The most common grade 3 or 4 laboratory abnormalities among 3,173 patients receiving enzalutamide in 4 pooled randomized, placebo-controlled trials were hyperglycemia (3.2% vs 3.1% among 2,282 patients who received) and hyponatremia (1.4% vs 1.5%).
In the ARCHES trial, adverse events led to discontinuation of enzalutamide in 4.9% of patients, with the most common causes being increased alanine aminotransferase, increased aspartate aminotransferase, and seizure (0.3% each). Adverse events led to dose reduction in 4.4% of the enzalutamide group, with the most common cause being fatigue/asthenia (2.1%). Adverse events led to death in 10 patients (1.7%) receiving enzalutamide, with causes including heart disease (n = 3), sepsis (n = 2), and pulmonary embolism (n = 2). Adverse events led to death in eight patients in the placebo group (1.4%), with causes including heart disease (n = 2) and sudden death (n = 2).

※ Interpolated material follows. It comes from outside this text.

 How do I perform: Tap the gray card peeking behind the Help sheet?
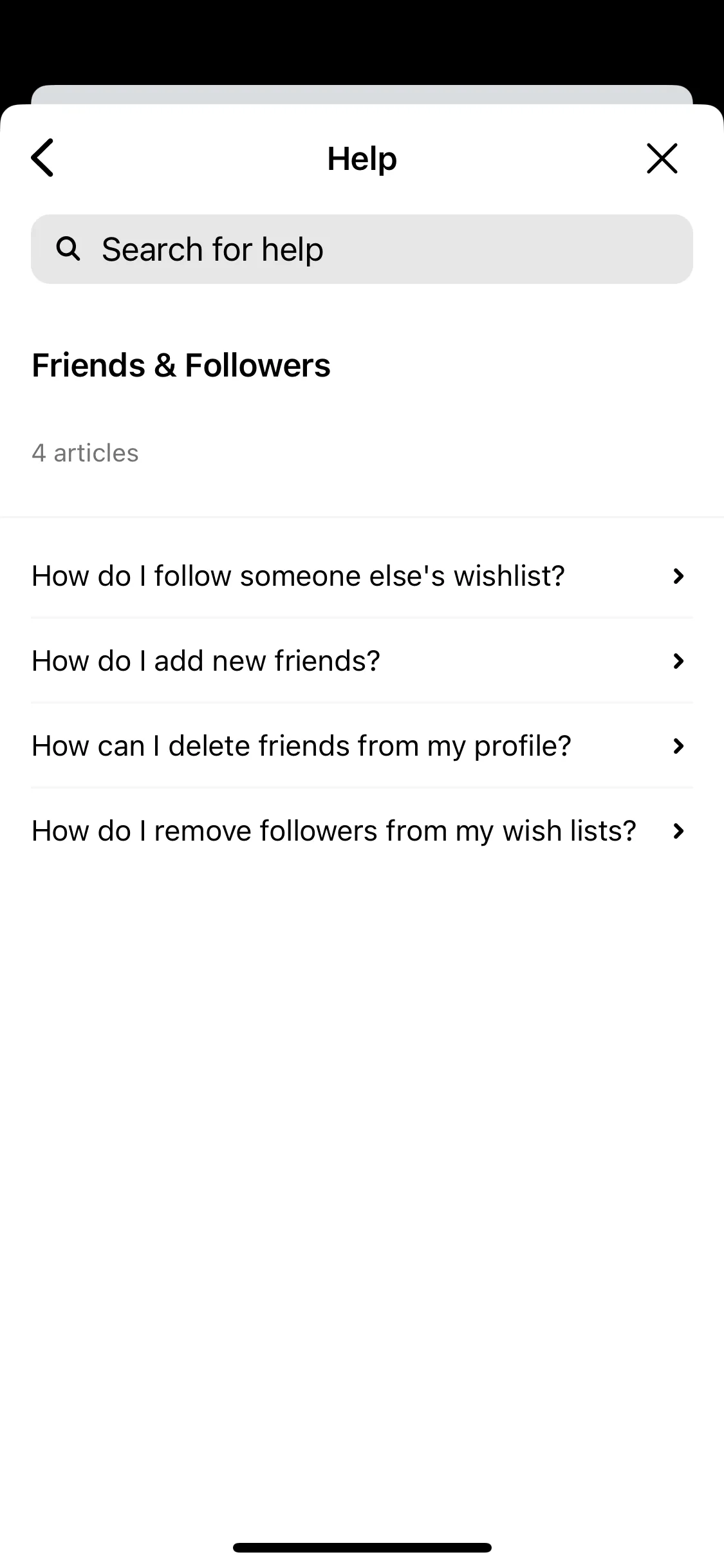pyautogui.click(x=362, y=94)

Enzalutamide has warnings/precautions for seizure (which has occurred in 0.5% of patients receiving enzalutamide and in 2.2% of those with predisposing factors), posterior reversible encephalopathy syndrome, hypersensitivity, ischemic heart disease, falls and fractures (which have occurred in 11% and 10% of patients receiving enzalutamide), and embryofetal toxicity.
Enzalutamide should be permanently discontinued in patients who develop a seizure during treatment. Patients should have optimal management of cardiovascular risk factors; treatment should be discontinued for grade 3 or 4 ischemic heart disease events. Treatment should be discontinued for hypersensitivity reactions and for patients developing posterior reversible encephalopathy syndrome. Patients should be evaluated for fracture and fall risk and treated with bone-targeted agents according to established guidelines.■
1. U.S. Food and Drug Administration: FDA approves enzalutamide for metastatic castration-sensitive prostate cancer. Available at https://www.fda.gov/drugs/resources-information-approved-drugs/fda-approves-enzalutamide-metastatic-castration-sensitive-prostate-cancer. Accessed January 10, 2020.
2. Xtandi (enzalutamide) capsules prescribing information, Astellas Pharma Inc., December 2019. Available at https://www.accessdata.fda.gov/drugsatfda_docs/label/2019/203415s015lbl.pdf. Accessed January 10, 2020.
3. Armstrong AJ, Szmulewitz RZ, Petrylak DP, et al: ARCHES: A randomized, phase III study of androgen deprivation therapy with enzalutamide or placebo in men with metastatic hormone-sensitive prostate cancer. J Clin Oncol 37:2974-2986, 2019.